---- Task inputs

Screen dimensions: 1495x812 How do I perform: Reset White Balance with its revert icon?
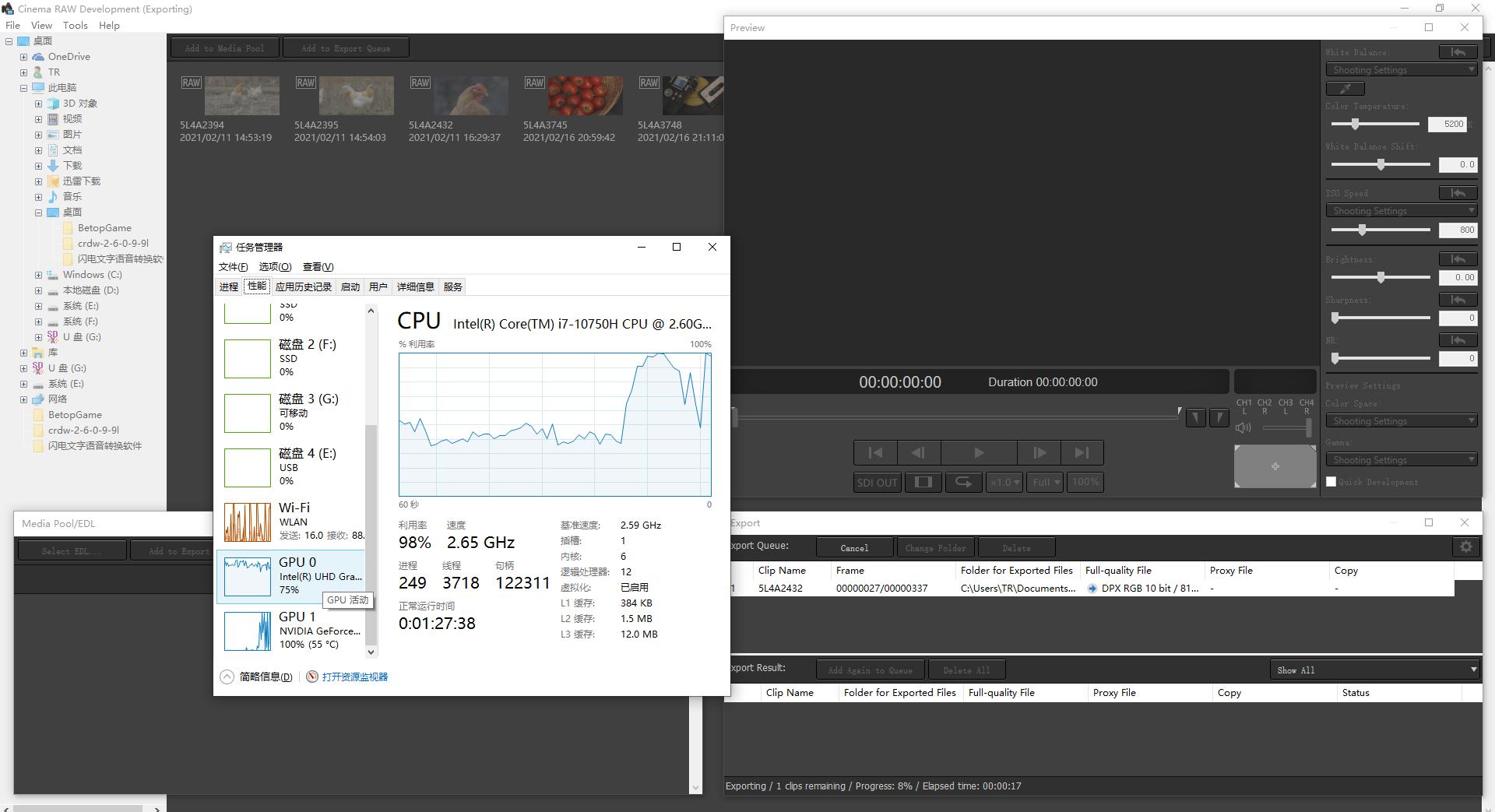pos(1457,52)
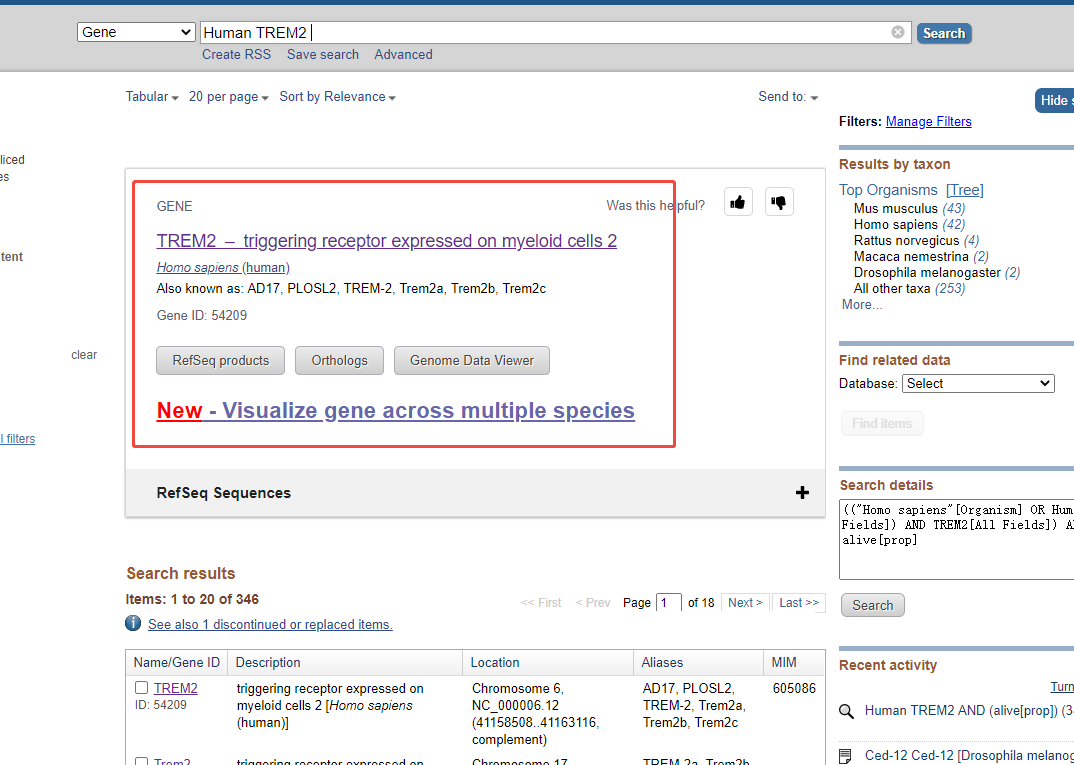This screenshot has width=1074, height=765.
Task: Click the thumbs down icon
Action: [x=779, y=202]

--------

▸ Exercise prompt
Give back the records word for word, without their pictures.

▸ Answer below
Screen dimensions: 1495x812 How do I perform: Reset White Balance with its revert icon?
pos(1457,52)
This screenshot has width=1074, height=765.
Task: Click the thumbs down icon
Action: [x=779, y=202]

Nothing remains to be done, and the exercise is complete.